# ABC Game =-)



## SmokinMom (Sep 27, 2006)

Let's start a game of ABC's, MP style.  

Say whatever you feel, whether it pertains to pot or not.  

I'll start with the letter A.


Adults

Ok, who wants B?


----------



## seattle420 (Sep 27, 2006)

B is for Bubblegum all sticky and goey


----------



## Ptbo_Stonerz (Sep 27, 2006)

C is for Chronic


----------



## Runbyhemp (Sep 27, 2006)

D is for Dope


----------



## SmokinMom (Sep 27, 2006)

E is for enormous, the way I like my joints.


----------



## LdyLunatic (Sep 27, 2006)

F is for the Fruits of my labour


----------



## pranicfever (Sep 27, 2006)

G is for Ganja


Mmmm.... weed


----------



## seattle420 (Sep 27, 2006)

H is for HASHISH


----------



## seattle420 (Sep 27, 2006)

I is for indica


----------



## seattle420 (Sep 27, 2006)

J is for joint.


----------



## seattle420 (Sep 27, 2006)

K is for KIND buds


----------



## seattle420 (Sep 27, 2006)

L is for LEGALIZE


----------



## seattle420 (Sep 27, 2006)

M is for marijuana


----------



## ftw2012 (Sep 27, 2006)

you must have liked kindergarten....


----------



## seattle420 (Sep 27, 2006)

P is for POT


----------



## seattle420 (Sep 27, 2006)

Q is for quality and quanity


----------



## seattle420 (Sep 27, 2006)

R is for REEFER


----------



## seattle420 (Sep 27, 2006)

S is for SATIVA


----------



## seattle420 (Sep 27, 2006)

T is for TOPS


----------



## seattle420 (Sep 27, 2006)

W is for WEED


----------



## SmokinMom (Sep 27, 2006)

pranicfever said:
			
		

> G is for Ganja
> 
> 
> Mmmm.... weed


 
H is for hemp.

(Seattle420 is officially banned from my game for not remembering an important kindergarten lesson...waiting his turn.  And for skipping my favorite letter 'Y'.  Kindly ignore any of his turns )

Okay, who wants I?


----------



## rockydog (Sep 27, 2006)

B is for Beautiful Buds


----------



## rockydog (Sep 27, 2006)

I is for Indoor growing


----------



## seattle420 (Sep 27, 2006)

T is for trichomes


----------



## SmokinMom (Sep 27, 2006)

J is for Jupitor, where I think a few of you might be from.  LOL.


----------



## Runbyhemp (Sep 27, 2006)

Man that's just bad manners ... posting that many times in a row.
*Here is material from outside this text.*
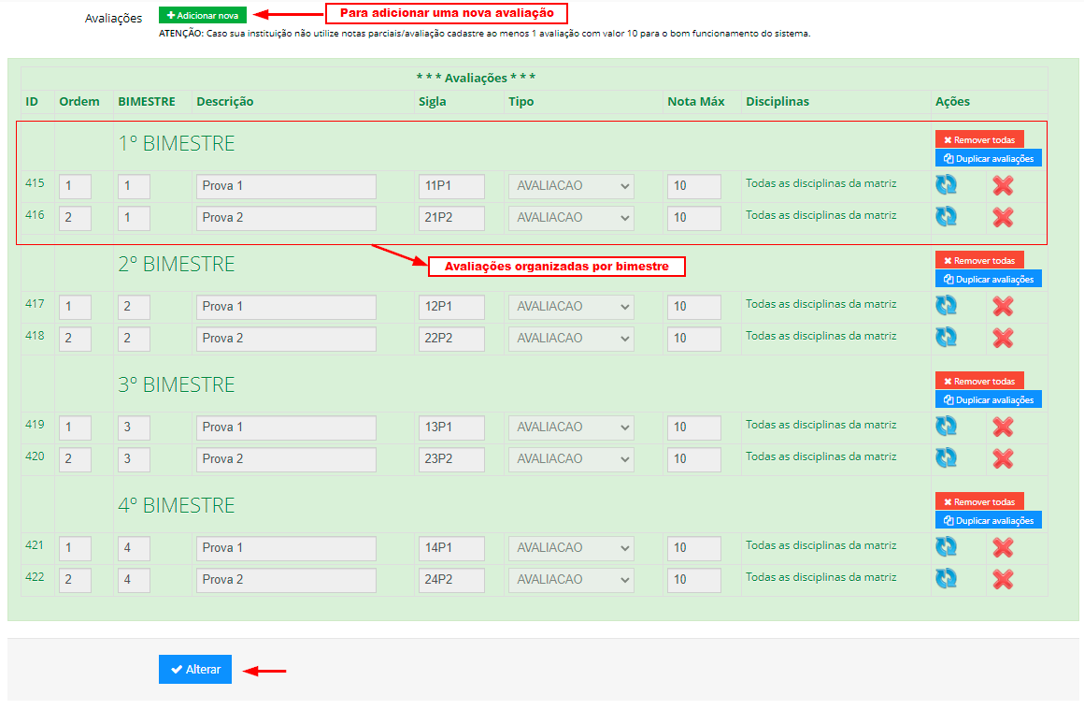Image resolution: width=1084 pixels, height=710 pixels.
Task: Delete evaluation 418 with the red X
Action: click(1003, 338)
Someone correct me if I'm wrong. 

Ruined a potentially interesting thread


----------



## SmokinMom (Sep 27, 2006)

Runbyhemp said:
			
		

> Man that's just bad maners ... posting that many times in a row. Someone correct me if I'm wrong.
> 
> Ruined a potentially interesting thread


 
Go see post # 30....

Carry on.  Letter's K.


----------



## Runbyhemp (Sep 27, 2006)

K is for K2 ..... which I'm currently growing .. he ..he ..


----------



## SmokinMom (Sep 27, 2006)

L is for LOVE!  I love you maaannnn!


----------



## AeroTX (Sep 27, 2006)

M is for Marijuana Passion! YAY HE IS BANNED!!!! THANK GOD!! Time to actually enjoy posting again! Unless he just "screwed with his user title..."


----------



## SmokinMom (Sep 27, 2006)

*N is for nickel, which is all I have left.  *

Hehe, excited Aero???


----------



## astra007 (Sep 27, 2006)

O is for OH   like oh golly,  oh gosh,  oh ****  oh the vicked vitch of the vest is banned


----------



## AeroTX (Sep 27, 2006)

P is for plenty of marijauana in my smoking stash (something I need to start keeping. Darn droughts around here are killin me!). YES MOM, if it's real, I am excited!


----------



## SmokinMom (Sep 27, 2006)

*Q is for Qubert.  A stupid video game I played stoned as a teenager, lol*


----------



## AeroTX (Sep 27, 2006)

R is for resin. Every time I touch my babies my hands are sticky with it for hours, and smelly!! I CAN'T WAIT!


----------



## SmokinMom (Sep 27, 2006)

*S is for SmokinMom!  Hey, that's me!  *


----------



## astra007 (Sep 27, 2006)

T is fer time out - we should ALL take 1 at times    
	

	
	
		
		

		
			





and fer tia maria,  my best friend    woof


----------



## Ptbo_Stonerz (Sep 27, 2006)

U is for Uplifting high


----------



## AeroTX (Sep 28, 2006)

V is for very, very, very high--Aero's wife


----------



## astra007 (Sep 28, 2006)

i'll leave w fer some1 else and take X

X is for a ex-member that just would not fit into the marijuana community.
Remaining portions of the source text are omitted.